The Alaska Legislature failed to pass a budget or a crime bill Wednesday, the last day of the 121-day session. But it will pick up Thursday where it left off, after Gov. Mike Dunleavy called the Legislature into a special session.
Dunleavy’s call for the session focused on three budget bills, education funding and criminal justice legislation.
“These are crucial elements in our opinion, and I think in the opinion of most Alaskans, that needs to happen sooner than later,” he said.
The Legislature didn’t resolve differences over the size of permanent fund dividends. It also must decide how much to transfer from permanent fund earnings to the fund’s constitutionally-protected principal.
Dunleavy said dividends must be the roughly $3,000 they would be under a 1982 state law. But current state revenue isn’t enough to cover both full dividends and the versions of the budget passed by the House and Senate.
The PFD is the last piece of the operating budget that hasn’t been resolved.
A conference committee on the budget agreed on nearly every item, including cutting the university budget by $5 million rather than the $134 million cut proposed by Dunleavy. It voted to reduce state funding for the Alaska Marine Highway System by $40 million, which would lead to greatly-curtailed service. And the committee voted to fully fund school bond debt reimbursement to municipalities.
There are three potential ways to close the roughly $1.2 billion gap between state revenue and the total cost of dividends and the operating budget: budget cuts on the scale proposed by Dunleavy; new revenue; and drawing from savings.
The largest savings account is the permanent fund’s earnings reserve. But drawing from the earnings reserve in an amount larger than planned under a law passed last year could threaten the long-term health of the earnings reserve. And it would diminish the amount available for both dividends and state government in the future.
The Legislature could also vote to change the PFD formula to lower dividends.

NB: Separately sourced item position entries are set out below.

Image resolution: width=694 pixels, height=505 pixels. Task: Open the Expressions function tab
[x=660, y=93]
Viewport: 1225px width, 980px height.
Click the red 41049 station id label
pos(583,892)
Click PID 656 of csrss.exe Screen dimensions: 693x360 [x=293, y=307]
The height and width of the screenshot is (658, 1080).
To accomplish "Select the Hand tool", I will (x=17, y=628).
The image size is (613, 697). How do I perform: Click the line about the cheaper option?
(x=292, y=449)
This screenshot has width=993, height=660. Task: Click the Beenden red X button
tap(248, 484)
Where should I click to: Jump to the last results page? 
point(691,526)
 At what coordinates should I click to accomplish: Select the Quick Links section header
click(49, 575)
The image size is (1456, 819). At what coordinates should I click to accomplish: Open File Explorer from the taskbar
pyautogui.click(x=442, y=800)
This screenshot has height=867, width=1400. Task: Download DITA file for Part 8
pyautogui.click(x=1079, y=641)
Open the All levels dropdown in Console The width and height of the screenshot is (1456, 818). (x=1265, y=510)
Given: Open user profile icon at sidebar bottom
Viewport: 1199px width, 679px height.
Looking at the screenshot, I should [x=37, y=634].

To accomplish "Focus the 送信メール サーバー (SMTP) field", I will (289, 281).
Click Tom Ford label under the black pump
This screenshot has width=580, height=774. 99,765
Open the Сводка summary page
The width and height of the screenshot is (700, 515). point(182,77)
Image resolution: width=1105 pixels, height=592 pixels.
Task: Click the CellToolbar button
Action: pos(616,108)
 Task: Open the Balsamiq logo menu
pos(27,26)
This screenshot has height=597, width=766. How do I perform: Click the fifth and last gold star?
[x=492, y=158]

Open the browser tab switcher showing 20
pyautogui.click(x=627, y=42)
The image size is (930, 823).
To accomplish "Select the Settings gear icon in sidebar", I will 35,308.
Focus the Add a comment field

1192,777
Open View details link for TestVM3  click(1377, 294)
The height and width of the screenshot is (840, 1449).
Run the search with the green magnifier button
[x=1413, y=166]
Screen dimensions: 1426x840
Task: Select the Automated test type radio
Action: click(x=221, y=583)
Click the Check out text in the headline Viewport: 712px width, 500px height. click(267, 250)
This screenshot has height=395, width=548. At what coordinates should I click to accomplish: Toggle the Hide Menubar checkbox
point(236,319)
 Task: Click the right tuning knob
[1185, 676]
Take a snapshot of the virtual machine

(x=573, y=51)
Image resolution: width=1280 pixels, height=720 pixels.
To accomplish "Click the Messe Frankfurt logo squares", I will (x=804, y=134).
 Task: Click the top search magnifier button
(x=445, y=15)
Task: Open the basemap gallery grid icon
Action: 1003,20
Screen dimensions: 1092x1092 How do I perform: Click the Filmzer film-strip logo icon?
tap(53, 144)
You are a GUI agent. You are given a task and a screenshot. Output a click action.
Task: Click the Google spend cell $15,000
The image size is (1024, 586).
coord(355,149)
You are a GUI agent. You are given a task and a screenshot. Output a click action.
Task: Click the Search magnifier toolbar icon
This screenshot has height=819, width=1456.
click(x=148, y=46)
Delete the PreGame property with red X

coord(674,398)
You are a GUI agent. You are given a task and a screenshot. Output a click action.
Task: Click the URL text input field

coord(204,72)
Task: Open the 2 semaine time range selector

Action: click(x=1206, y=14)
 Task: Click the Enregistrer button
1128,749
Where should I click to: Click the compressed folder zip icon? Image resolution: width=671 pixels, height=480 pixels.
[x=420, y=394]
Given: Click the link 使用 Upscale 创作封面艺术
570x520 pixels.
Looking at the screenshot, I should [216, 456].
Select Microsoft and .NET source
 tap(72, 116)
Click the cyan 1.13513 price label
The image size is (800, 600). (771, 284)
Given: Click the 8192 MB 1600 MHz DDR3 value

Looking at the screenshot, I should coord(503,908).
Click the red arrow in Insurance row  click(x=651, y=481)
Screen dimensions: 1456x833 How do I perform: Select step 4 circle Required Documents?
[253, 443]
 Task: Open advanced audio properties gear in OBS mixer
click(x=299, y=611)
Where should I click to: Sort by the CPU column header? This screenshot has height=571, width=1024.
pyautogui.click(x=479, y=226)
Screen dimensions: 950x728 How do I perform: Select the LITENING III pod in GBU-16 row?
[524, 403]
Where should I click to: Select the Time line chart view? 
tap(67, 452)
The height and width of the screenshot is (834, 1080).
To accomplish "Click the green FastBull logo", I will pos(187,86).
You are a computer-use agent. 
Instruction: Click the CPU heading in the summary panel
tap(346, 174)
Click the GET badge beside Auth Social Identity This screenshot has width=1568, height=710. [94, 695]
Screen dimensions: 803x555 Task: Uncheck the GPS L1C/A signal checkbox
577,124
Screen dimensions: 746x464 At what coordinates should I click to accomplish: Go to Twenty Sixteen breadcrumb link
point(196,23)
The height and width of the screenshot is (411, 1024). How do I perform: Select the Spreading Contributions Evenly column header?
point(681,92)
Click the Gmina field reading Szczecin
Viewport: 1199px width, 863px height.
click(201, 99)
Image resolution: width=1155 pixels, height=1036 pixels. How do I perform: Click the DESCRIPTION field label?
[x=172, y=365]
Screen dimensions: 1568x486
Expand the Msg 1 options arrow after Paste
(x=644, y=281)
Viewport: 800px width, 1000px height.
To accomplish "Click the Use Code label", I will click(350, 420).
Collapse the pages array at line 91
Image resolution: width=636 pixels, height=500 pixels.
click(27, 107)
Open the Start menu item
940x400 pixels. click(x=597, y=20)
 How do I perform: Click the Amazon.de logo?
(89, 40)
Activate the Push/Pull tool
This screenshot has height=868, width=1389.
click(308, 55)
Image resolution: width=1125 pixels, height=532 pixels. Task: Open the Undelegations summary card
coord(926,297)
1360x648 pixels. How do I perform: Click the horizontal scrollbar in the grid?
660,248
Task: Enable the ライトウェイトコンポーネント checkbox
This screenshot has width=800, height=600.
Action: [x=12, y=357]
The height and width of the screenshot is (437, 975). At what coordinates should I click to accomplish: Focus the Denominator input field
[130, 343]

But Dunleavy and some lawmakers oppose such a change without a vote by the public.
Lawmakers appeared close to an agreement on a crime bill. But they ran out of time to pass the bill before the regular session’s end.
How to fund public education also is on Dunleavy’s call for the special session. The Legislature maintains that a law it passed last year provides for funding over the next year. But Alaska Attorney General Kevin Clarkson issued an opinion saying that the Legislature must appropriate the money in this year’s budget bill for the state to send funding to districts.
These interconnected challenges proved too difficult for lawmakers to resolve in a session that got off to a particularly slow start. The House didn’t organize for the first month, as Kenai Republican Rep. Gary Knopp held out for a bipartisan coalition. And Dunleavy didn’t submit a budget with his policy proposals until Feb. 13.
Knopp and seven other Republicans ultimately joined with 15 Democrats and two independents to form a House majority. But time ran out on budget and criminal justice legislative talks.
Lawmakers won’t receive per diem allowances at the start of the special session. That’s due to a law enacted last year that cuts off these payments to lawmakers when they fail to pass a fully-funded operating budget by the 121st legislative day.
Dunleavy said he considered holding the special session in the Matanuska-Susitna Borough. But he decided to keep the Legislature in Juneau.
The special session can last up to 30 days.